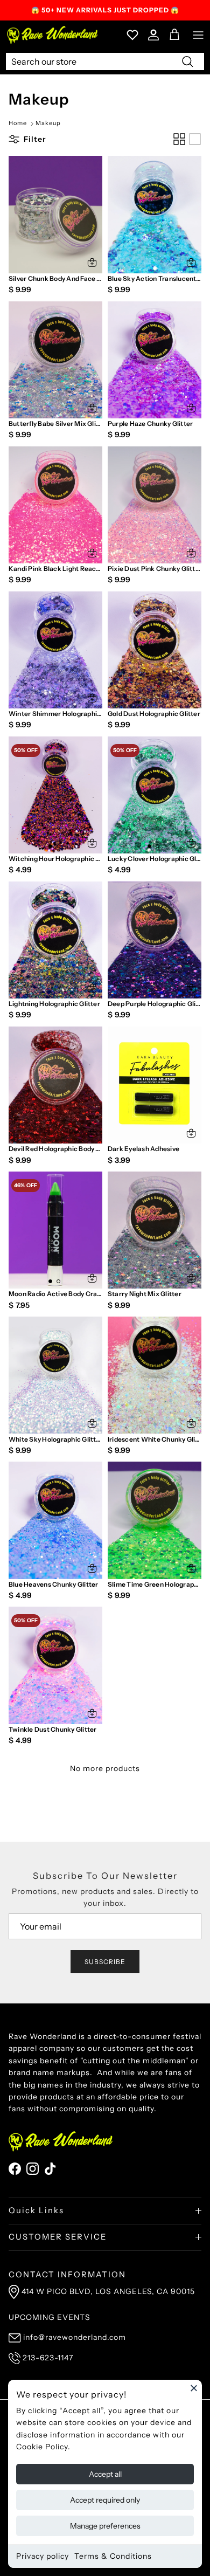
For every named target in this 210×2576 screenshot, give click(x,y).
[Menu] (198, 35)
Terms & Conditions (113, 2556)
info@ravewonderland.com (74, 2337)
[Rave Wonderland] (53, 35)
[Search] (187, 60)
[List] (194, 139)
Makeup (48, 123)
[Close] (194, 2388)
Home (18, 123)
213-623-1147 (48, 2358)
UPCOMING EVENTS (49, 2317)
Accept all (105, 2474)
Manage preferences (105, 2526)
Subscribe (105, 1962)
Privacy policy (42, 2556)
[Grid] (179, 139)
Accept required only (105, 2500)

**Work instruction**
Set the records down again word for word; the pictures stay out.

**Response to the exercise**
For every named target in this 210×2576 screenshot, give click(x,y).
[Menu] (198, 35)
Terms & Conditions (113, 2556)
info@ravewonderland.com (74, 2337)
[Rave Wonderland] (53, 35)
[Search] (187, 60)
[List] (194, 139)
Makeup (48, 123)
[Close] (194, 2388)
Home (18, 123)
213-623-1147 (48, 2358)
UPCOMING EVENTS (49, 2317)
Accept all (105, 2474)
Manage preferences (105, 2526)
Subscribe (105, 1962)
Privacy policy (42, 2556)
[Grid] (179, 139)
Accept required only (105, 2500)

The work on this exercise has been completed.